You should work on this quiz on your own and not get help from others. You are however, encouraged to use the web and any other reference materials and resources to complete these questions. All the bulleted parts count an equal amount of points.

To make it easy to work this quiz all data sets are included in the APPM2720 Quiz directory. They are also in the dataWorkshop package and also have been posted in the Week3 class folder

• in the body of an email and attach the plot
• use the markdown format in Rstudio along with the knitr button to create an html file that you email to me.
• add your text answers as comment in an R script use the notebook button and convert your R script to an html file.

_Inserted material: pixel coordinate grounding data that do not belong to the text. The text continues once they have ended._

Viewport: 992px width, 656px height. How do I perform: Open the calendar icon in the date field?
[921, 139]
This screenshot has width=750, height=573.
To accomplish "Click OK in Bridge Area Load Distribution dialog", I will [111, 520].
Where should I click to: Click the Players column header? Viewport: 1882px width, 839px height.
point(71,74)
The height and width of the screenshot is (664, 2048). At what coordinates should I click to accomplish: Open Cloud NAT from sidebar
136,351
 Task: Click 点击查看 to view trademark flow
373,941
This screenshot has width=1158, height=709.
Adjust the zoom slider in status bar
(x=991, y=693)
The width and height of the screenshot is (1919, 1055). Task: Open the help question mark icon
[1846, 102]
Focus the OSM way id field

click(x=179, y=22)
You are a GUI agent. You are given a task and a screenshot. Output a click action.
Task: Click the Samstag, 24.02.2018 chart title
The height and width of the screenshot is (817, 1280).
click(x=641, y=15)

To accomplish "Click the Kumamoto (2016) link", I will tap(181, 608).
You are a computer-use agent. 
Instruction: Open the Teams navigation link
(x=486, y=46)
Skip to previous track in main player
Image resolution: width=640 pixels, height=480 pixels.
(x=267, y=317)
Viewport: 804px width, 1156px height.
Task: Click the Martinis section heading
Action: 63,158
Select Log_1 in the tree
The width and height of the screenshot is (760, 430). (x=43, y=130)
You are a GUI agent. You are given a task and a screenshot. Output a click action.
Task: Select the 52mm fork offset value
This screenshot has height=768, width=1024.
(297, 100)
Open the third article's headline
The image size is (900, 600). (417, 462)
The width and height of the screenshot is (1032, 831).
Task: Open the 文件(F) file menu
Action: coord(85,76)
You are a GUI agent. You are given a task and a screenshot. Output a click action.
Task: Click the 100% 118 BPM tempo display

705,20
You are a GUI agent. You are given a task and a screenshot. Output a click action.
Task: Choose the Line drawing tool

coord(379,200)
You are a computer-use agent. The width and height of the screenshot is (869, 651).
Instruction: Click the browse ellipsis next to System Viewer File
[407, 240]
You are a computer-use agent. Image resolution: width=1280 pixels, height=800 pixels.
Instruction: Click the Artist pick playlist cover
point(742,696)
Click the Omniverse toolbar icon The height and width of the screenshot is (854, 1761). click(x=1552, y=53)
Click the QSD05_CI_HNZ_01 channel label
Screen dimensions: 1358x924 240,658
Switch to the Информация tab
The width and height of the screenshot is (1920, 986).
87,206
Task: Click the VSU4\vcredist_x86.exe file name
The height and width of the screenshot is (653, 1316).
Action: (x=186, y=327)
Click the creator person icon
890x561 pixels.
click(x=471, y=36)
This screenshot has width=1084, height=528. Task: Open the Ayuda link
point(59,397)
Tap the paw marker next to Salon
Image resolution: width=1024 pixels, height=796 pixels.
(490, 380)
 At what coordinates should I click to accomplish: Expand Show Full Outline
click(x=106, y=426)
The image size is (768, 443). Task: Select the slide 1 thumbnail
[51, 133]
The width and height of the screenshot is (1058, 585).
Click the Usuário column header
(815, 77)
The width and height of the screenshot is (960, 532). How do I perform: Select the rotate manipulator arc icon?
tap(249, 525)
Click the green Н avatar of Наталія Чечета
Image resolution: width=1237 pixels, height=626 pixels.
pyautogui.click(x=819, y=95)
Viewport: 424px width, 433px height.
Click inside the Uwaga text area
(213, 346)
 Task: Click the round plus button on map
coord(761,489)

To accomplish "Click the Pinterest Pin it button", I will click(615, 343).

(1) Load the data set BoulderJuneTemperature ( in BT.rda) create a working data set: BT<-BoulderJuneTemperature\$Temp

• Show how to convert these temperatures in BT from Fahrenheit to Centigrade and create a new data BTCentigrade.
• What is the relationship between the mean of the data in BT and the mean of the new data set? What about the maximum values of each data set?

(2) Load the data set BoulderTemperature (in BoulderTemperature.rda) This is a data frame of monthly mean temperatures from 1897 through 2014).

• How many columns are in this data set? How many rows?
• Explain how to create a subset of these data that is just the first 10 years but includes all the months?
• Explain how to create a subset of these data that just has the months 6, 7, 8 (i.e. the summer months) but includes all the years. For reference call this new data set ST
• Explain how to find the median summer temperatures for each year using the apply function.
• Recall that to extract the "year" variable you can use

yearLabel<- row.names(BoulderTemperature)
Year <- as.numeric(yearLabel)

Make a plot of the these summer values over time and comment on whether you see a trend in temperatures (perhaps due to global warming). Be sure to label and title your plot.

(3) In R to find the missing values (NAs) in a data set you can use the is.na function to create a data set of TRUE/FALSE values where TRUE means the original values was missing. For example:

test<- c( 1,3,4.5, NA,10)
ind<- is.na(test)
sum( ind)

Will give you the number of missing values in a the data set test.

• Create a simple R function that takes a data set as its input and and returns the number of missing values.
• Using your function and the R apply function for the BoulderTemperature data report the number of missing values for each month.